++++ Excerpted text

There are a couple of problems I can foresee (?!) when it comes to the predictions: firstly, unlike horseracing, there aren’t that many F1 races each year to test the predictions against. Secondly, how do I even get a baseline start on the probabilities that driver X or team Y might end up on the podium?

It seems to me as if betting odds provide one publicly available “best guess” at the likelihood of any driver winning a race (a range of other bets are possible, of course, that give best guess predictions for other situations…) Having had a sheltered life, the world of betting is completely alien to me, so here’s what I think I’ve learned so far…

Odds are related to the anticipated likelihood of a particular event occurring and represent the winnings you get back (plus your stake) if a particular event happens. So 2/1 (2 to 1) fractional odds say: if the event happens, you’ll get 2 back for every 1 you placed, plus your stake back. If I bet 1 unit at 2/1 and win, I get 3 back: my original 1 plus 2 more. If I bet 3, I get 9 back: my original 3 plus 2 for every 1 I placed. Since I placed 3 1s, I get back 3 x 2 = 6 in winnings. Plus my original 3, which gives me 9 back on 3 staked, a profit of 6.

++++++++
++++ Recorded data

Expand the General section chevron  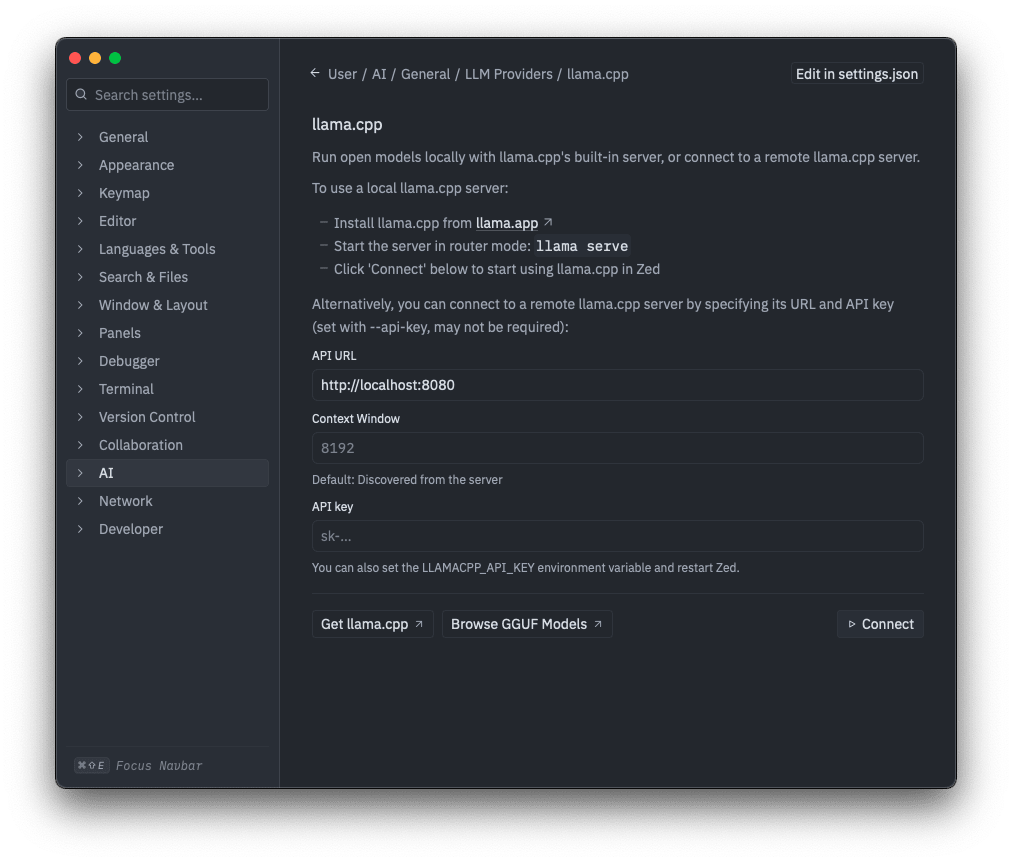(x=80, y=137)
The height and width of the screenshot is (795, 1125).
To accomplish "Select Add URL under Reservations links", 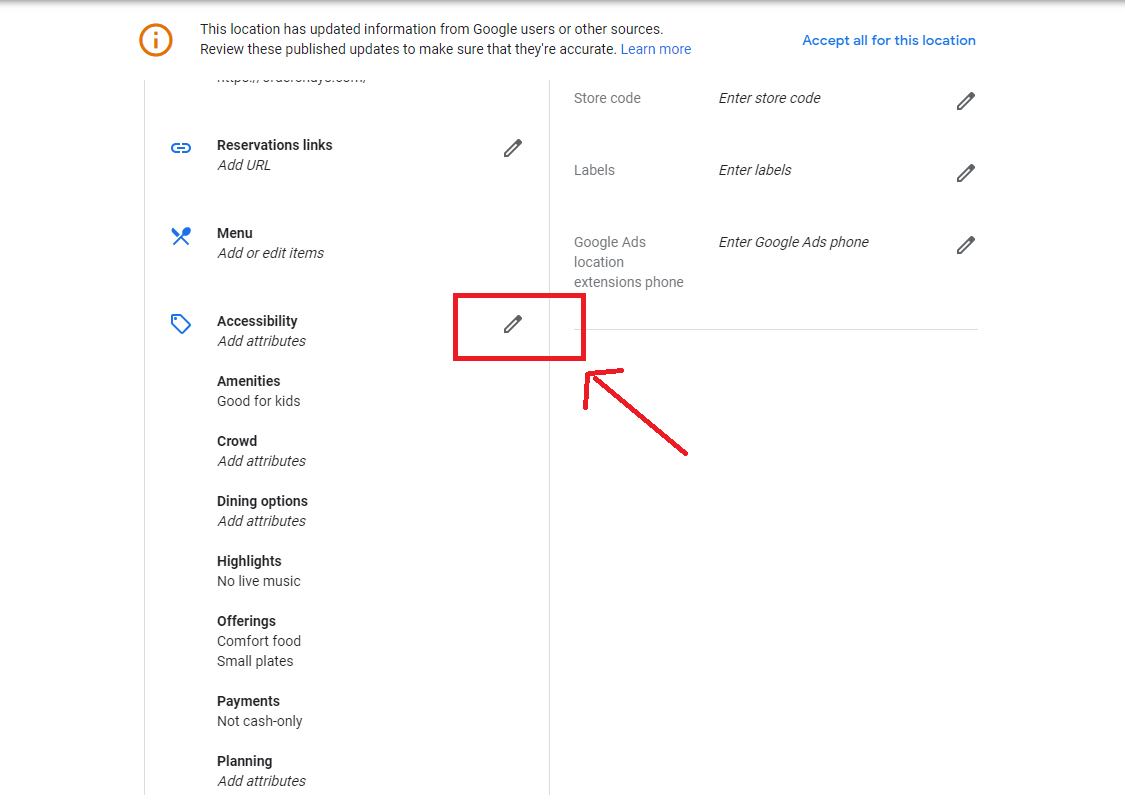I will 244,165.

++++++++

→ Instructions:
1 – In the text on betting odds, how much does a winning bet of 3 units at 2/1 return in total?
2 – Pick up the text on betting odds after its final sentence and carry it on.

→ Answers given:
1 – 9 units: the original 3 staked plus 6 in winnings.

2 –
Odds are related (loosely) to the likelihood of an event happening. 2/1 odds represent a likelihood (probability) that an event will happen (1/3) = 0.333… of the time (to cur down on confusion between fractional odds and fractional probabilities, I’ll try to remember to put the fractional probabilities in brackets; so 1/2 is fractional odds of 2 to 1 on, and (1/2) is a probability of one half). To see how this works, consider an evens bet, fractional odds of 1/1, such as someone might make for tossing a coin. The probability of getting heads on a single toss is (1/2); the probability of getting tails is also (1/2). If I’m giving an absolutely fair book based on these likelihoods, I’d offer you even odds that you get a head, for example, on a single toss. After all, it’s (fifty/fifty) (fifty per cent chance either way) of whether a heads or tails will land face up. If there are three equally possible outcomes, (1/3) each, then I’d offer 2/1. After all, it’s twice as likely that something other than the single outcome you called would come up. If there are four possible outcomes, I’d offer 3/1, because it’s likely (if we played repeatedly) that three times out of four, you’d be wrong. So every three times out of four you’d lose and I’d take your stake. And on the fourth go, when you get it right, I give you your stake back for that round plus three for winning, so over all we’d be back where we started.

Decimal odds are a way of describing the return you get on a unit stake. So for a 2/1 bet, the decimal odds are three. For a 4/1 bet they’d be 5. For an N/1 bet they’d be 1+N. For an 1/2 (two to one on?) bet they’d be 1.5, for a 1/10 bet they’d be 1.1. So for a 1/M bet, 1+1/M. Generally, for an N/M bet, decimal odds are 1+N/M.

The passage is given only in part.